Preclinical Phase III Trials in Translational Stroke Research
Call for Collective Design of Framework and Guidelines
Our understanding of basic stroke pathophysiology, risk factors promoting the disease and its sequelae in the central nervous and peripheral organ systems have progressed tremendously for the past decades. Preclinical research has identified a multitude of potential therapeutic targets to replenish our arsenal for fighting ischemic stroke.1 Although the efficacy of numerous therapeutic strategies was demonstrated preclinically, clinical trials failed to confirm this efficacy in patients,2 putting translational stroke research into crisis. However, the translational failure raised our awareness of the pathophysiological complexity of ischemic stroke and underpinned the importance of experimental quality. We also realized that context- and model-dependent efficacy might have confounded preclinical stroke research. Hence, measures to improve study quality, such as blinding, randomization, and attention to systemic physiology,3 are increasingly used and gradually become a prerequisite for publication. The majority of these measures can be easily implemented in most laboratories. However, some more complex but equally important aspects are harder to address by individual groups or even larger centers. For example, it is hardly possible to reproduce the wide range of age and weight, genetic heterogeneity, comorbidities, immunologic conditions, and pre-existing medications typically found in patient populations with stroke (diversity factors).4 Neglecting diversity factors could jeopardize our chances to translate basic research findings successfully into novel stroke treatments and eventually limit the willingness of the public and industry to support preclinical stroke research. In response, Dirnagl et al5 have recently proposed the concept of phase III preclinical trials. It aims to link groups and centers globally, which agree on common quality standards to achieve sufficient power/depth conjointly for adequate preclinical implementation of diversity factors. To resemble the situation of comparable clinical multicenter studies, all research activities may be governed by a supervising committee, featuring central randomization and data analysis. Intercenter comparability, for example, on blinded analysis of functional and imaging data sets, could be ensured by preclinical round robin trials.5
This strategy is not intended to replace the identification of novel pathophysiological processes and related therapeutic candidates (preclinical phase I) or any initial safety and efficacy studies (preclinical phase II) conducted by individual groups. Instead, the instrument shall provide the stroke research community with the option to assess safety and efficacy of a given concept rigorously before the initiation of early stage clinical trials.
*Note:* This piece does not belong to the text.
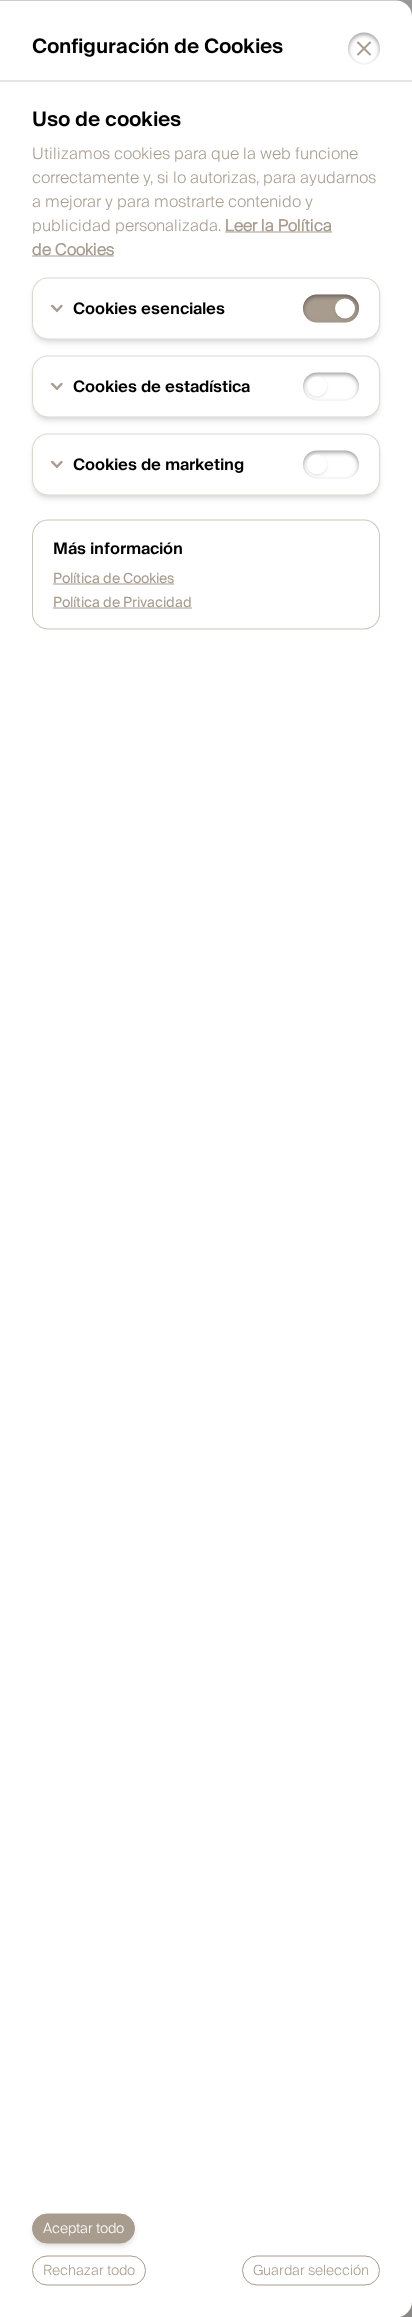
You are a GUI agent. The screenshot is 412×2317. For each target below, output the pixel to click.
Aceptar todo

The collective approach will aim on identification of treatment concepts with a potentially lower efficacy in humans or being beneficial to a particular subset of patients with stroke and thus is intended as a more efficient path for drug development from bench to bedside. Assembling a group of experts in experimental stroke research is certainly a valid approach to define how such phase III preclinical trials should be organized and performed in the future. However, we think that enrollment of the global stroke research community provides additional benefits in this process with respect to relevance, acceptance, and widespread adoption of this novel approach within the experimental stroke community. To this end, we have launched a Website (www.p3pt.de) as an invitation to the community to provide their position on preclinical/experimental phase III trials and potential suggestions how those should be organized and performed. The Website will be open for contributions until June 30, 2014. All input will be reviewed and is intended to be published in comprehensive summary. We think that the contribution from the greater stroke research community will help to create both practicable and effective terms of multicenter preclinical research, to optimize our joint research endeavors, and to create a readiness to participate.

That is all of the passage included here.